- _WHAT TO DO_:
Please print the entries below exactly, from the line with "Image resolution: width=154, height=2576." through the line with "Youtube (64, 2371)", including both of those lines and leaving out all others.

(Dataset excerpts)
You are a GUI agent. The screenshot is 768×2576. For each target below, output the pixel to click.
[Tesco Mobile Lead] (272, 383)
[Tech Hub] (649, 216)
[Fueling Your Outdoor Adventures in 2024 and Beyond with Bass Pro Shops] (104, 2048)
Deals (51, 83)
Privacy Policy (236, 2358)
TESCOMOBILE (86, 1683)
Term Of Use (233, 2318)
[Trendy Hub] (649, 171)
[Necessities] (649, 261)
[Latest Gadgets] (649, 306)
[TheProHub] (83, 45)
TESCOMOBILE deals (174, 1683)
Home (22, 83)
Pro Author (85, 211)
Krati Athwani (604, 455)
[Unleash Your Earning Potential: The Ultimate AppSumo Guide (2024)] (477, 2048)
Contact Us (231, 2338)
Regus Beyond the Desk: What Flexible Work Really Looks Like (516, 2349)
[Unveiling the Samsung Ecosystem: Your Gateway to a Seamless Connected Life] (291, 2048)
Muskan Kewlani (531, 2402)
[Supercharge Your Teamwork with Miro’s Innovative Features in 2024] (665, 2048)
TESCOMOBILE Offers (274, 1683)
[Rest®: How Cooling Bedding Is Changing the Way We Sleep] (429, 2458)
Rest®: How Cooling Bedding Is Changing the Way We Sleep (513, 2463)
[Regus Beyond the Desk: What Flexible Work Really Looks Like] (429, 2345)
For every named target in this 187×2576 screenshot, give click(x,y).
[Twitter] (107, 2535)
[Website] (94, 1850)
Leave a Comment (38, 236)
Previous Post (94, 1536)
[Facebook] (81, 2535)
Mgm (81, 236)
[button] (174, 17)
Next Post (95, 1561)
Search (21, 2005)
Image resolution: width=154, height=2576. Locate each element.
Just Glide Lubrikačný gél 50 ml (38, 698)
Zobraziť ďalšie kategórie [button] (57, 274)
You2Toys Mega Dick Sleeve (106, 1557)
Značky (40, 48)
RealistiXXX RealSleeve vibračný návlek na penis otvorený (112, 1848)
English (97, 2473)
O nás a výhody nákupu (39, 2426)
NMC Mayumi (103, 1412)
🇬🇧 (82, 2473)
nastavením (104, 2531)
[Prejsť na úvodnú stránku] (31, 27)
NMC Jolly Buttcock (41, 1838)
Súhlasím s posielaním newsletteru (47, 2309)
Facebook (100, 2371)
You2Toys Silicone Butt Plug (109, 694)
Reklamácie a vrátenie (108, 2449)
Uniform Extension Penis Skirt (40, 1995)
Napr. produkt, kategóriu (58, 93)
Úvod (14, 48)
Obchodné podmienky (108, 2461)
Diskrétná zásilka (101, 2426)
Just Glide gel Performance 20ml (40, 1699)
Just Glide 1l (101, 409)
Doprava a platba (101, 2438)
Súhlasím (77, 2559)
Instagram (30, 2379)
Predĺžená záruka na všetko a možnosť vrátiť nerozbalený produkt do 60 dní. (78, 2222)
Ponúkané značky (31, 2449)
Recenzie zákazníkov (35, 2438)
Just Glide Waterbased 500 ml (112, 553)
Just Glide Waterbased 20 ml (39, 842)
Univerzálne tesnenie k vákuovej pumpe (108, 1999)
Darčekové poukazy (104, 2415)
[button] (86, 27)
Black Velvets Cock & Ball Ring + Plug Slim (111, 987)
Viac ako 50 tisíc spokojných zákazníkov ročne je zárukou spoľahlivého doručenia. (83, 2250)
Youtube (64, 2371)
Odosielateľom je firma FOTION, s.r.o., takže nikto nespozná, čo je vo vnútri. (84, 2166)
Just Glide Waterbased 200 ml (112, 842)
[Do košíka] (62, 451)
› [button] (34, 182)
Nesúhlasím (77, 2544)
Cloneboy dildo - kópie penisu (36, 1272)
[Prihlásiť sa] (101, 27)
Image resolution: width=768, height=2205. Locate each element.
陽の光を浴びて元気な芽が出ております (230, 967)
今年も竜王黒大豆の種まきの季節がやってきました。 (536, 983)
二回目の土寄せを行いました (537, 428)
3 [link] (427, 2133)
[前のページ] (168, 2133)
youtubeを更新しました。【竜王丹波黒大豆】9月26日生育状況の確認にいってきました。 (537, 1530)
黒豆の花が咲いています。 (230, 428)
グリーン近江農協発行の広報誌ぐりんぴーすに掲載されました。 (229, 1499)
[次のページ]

- _TASK SOLUTION_:
Image resolution: width=154, height=2576. Locate each element.
Just Glide Lubrikačný gél 50 ml (38, 698)
Zobraziť ďalšie kategórie [button] (57, 274)
You2Toys Mega Dick Sleeve (106, 1557)
Značky (40, 48)
RealistiXXX RealSleeve vibračný návlek na penis otvorený (112, 1848)
English (97, 2473)
O nás a výhody nákupu (39, 2426)
NMC Mayumi (103, 1412)
🇬🇧 (82, 2473)
nastavením (104, 2531)
[Prejsť na úvodnú stránku] (31, 27)
NMC Jolly Buttcock (41, 1838)
Súhlasím s posielaním newsletteru (47, 2309)
Facebook (100, 2371)
You2Toys Silicone Butt Plug (109, 694)
Reklamácie a vrátenie (108, 2449)
Uniform Extension Penis Skirt (40, 1995)
Napr. produkt, kategóriu (58, 93)
Úvod (14, 48)
Obchodné podmienky (108, 2461)
Diskrétná zásilka (101, 2426)
Just Glide gel Performance 20ml (40, 1699)
Just Glide 1l (101, 409)
Doprava a platba (101, 2438)
Súhlasím (77, 2559)
Instagram (30, 2379)
Predĺžená záruka na všetko a možnosť vrátiť nerozbalený produkt do 60 dní. (78, 2222)
Ponúkané značky (31, 2449)
Recenzie zákazníkov (35, 2438)
Just Glide Waterbased 500 ml (112, 553)
Just Glide Waterbased 20 ml (39, 842)
Univerzálne tesnenie k vákuovej pumpe (108, 1999)
Darčekové poukazy (104, 2415)
[button] (86, 27)
Black Velvets Cock & Ball Ring + Plug Slim (111, 987)
Viac ako 50 tisíc spokojných zákazníkov ročne je zárukou spoľahlivého doručenia. (83, 2250)
Youtube (64, 2371)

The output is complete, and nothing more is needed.